In a November 8, 2011 Memorandum to the Council, Reporting of law School Placement Data, the ABA Questionnaire Committee suggests: reporting only state-wide salary information, by job category:
* * * We do not propose reporting school specific salary data. Rather we will use NALP salary information which will be aggregated on a state-wide basis for each field (if available) on our Placement Data Summary. This will avoid the problem of upward scaling of salary information at the law school level due to the fact some of the school’s graduates do not report their salary information and those who do report tend to be those at higher salary levels. The aggregated state-wide approach collects salary data from graduates of all ABA-approved law schools employed in a state in any particular job category. (Emphasis added.)
As reported last week (ABA Committee Appears Poised to Approve New Law School Disclosure Requirements), the Standards Review Committee proposes that each law school make its placement data, including salary information, available on-line. Under the SRC proposal, schools would also have to disclose the number of graduates reporting salaries.
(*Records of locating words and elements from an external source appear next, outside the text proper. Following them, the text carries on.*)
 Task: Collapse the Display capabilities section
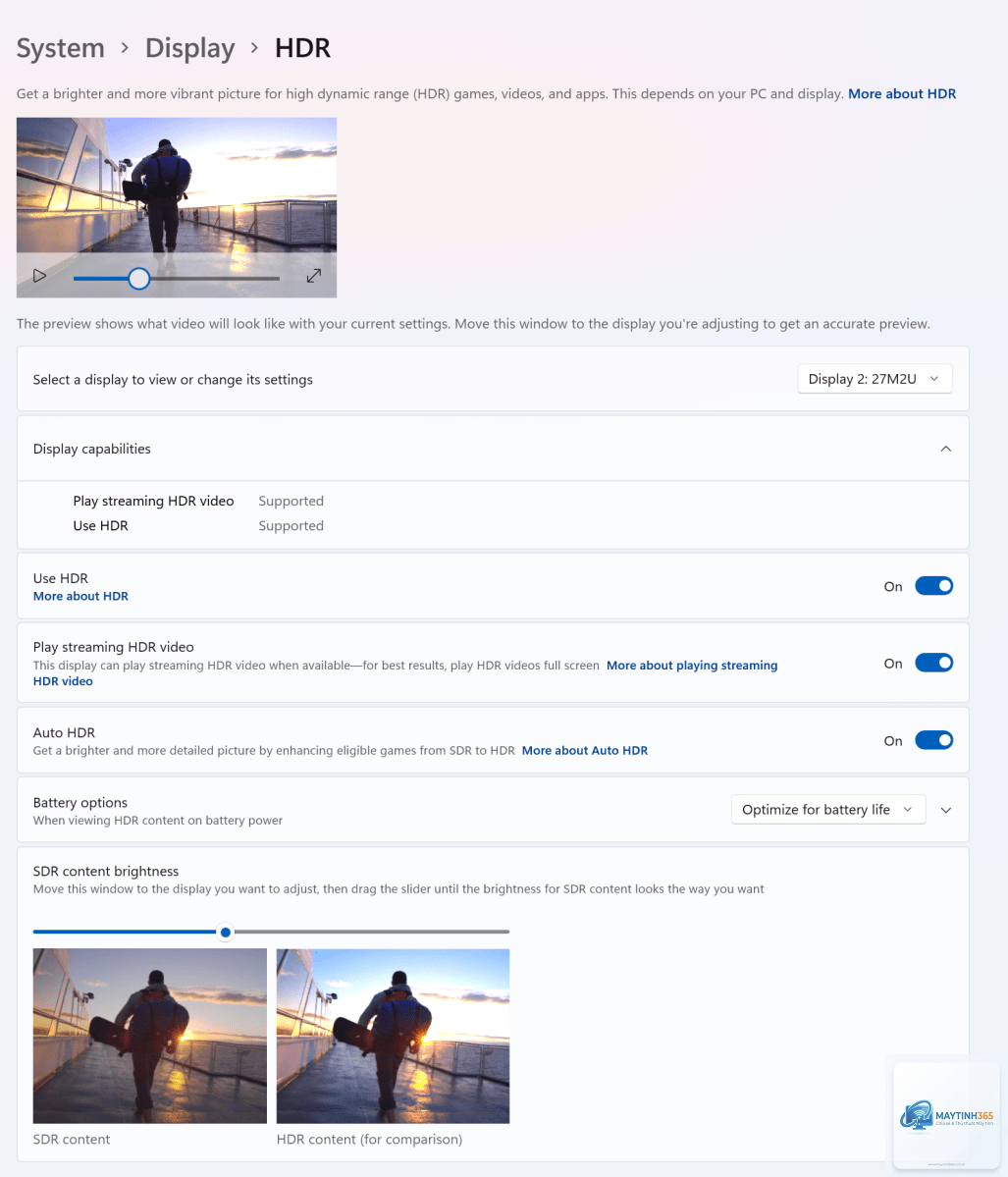point(946,449)
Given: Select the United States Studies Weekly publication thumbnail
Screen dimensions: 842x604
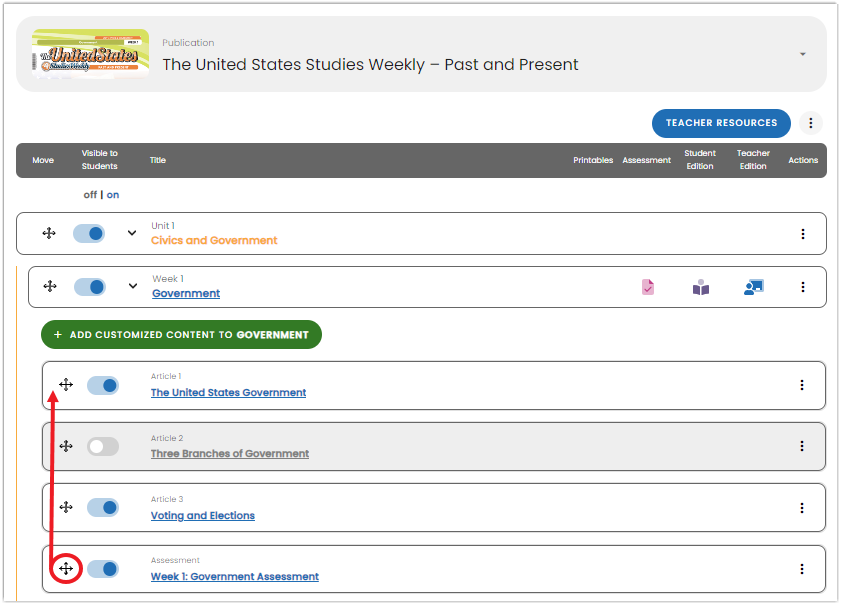Looking at the screenshot, I should (90, 54).
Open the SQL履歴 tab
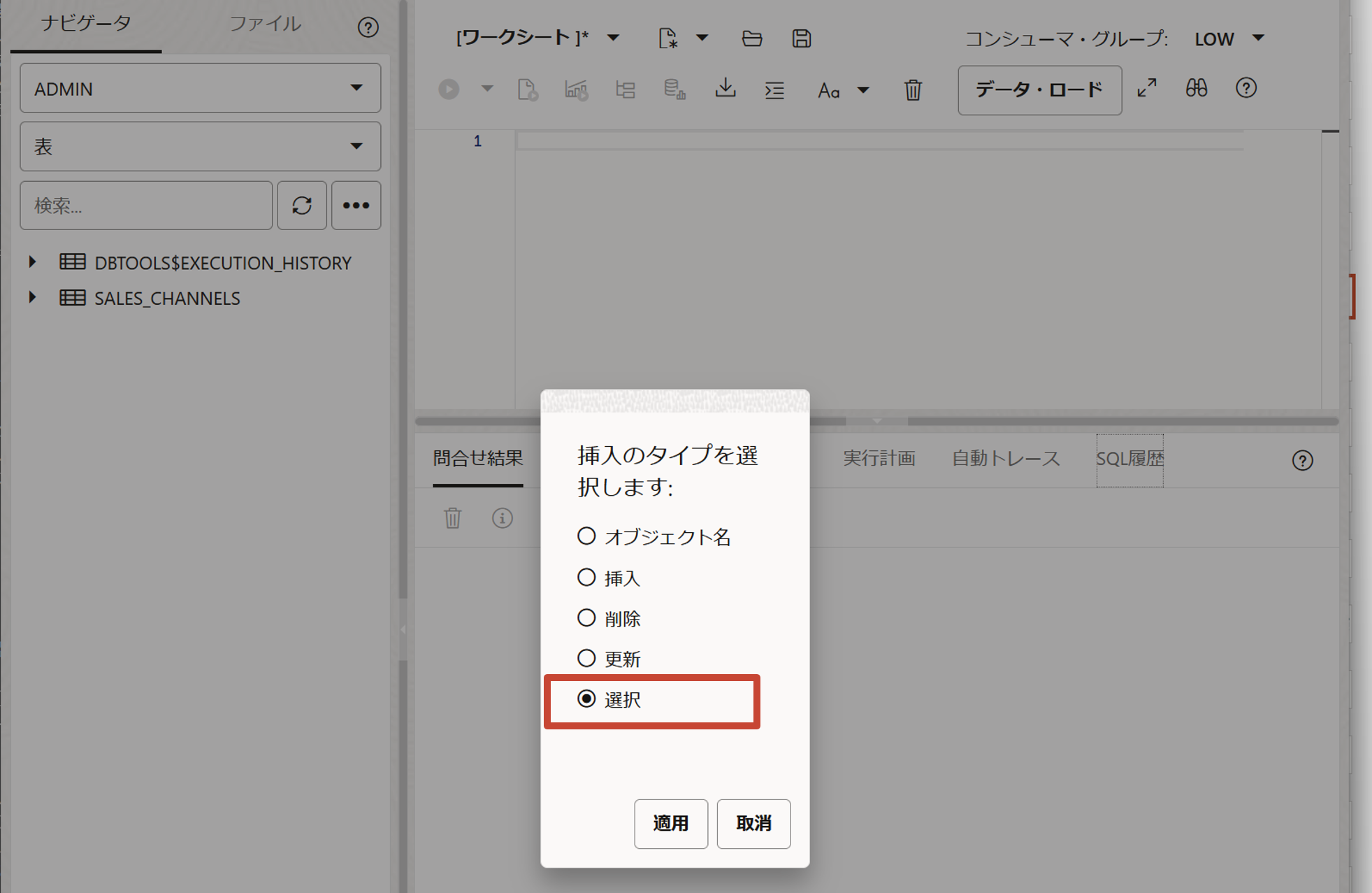The height and width of the screenshot is (893, 1372). coord(1129,459)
By definition, the number of graduates reporting salary for any given school are lower than the number from all schools, and thus more unreliable. The lower numbers of school-level salary reports will make it hard to break reported salaries into job categories. So far as I can tell, the SRC does not propose that each school report salaries by category, or even show the distribution of salary reports by category. (See update below.)
But state-level salaries ignore differences among cities, as well as the difference between urban, suburban and rural salaries.
Update: A member of the Standards Review Committee told me that the SRC proposal would require law schools to provide full-time salary information by category whenever at least 5 persons have reported a salary in that category: (i) number of persons reporting salary; and (ii) 25th, 50th & 75th percentiles of salaries.
The information would be organized according to
- Employment "status"--Bar passage required, JD preferred, other professional, and non-professional, and
- Employment type--law firms, by size of firm, business & industry, government, judicial clerkships, academia, and unknown.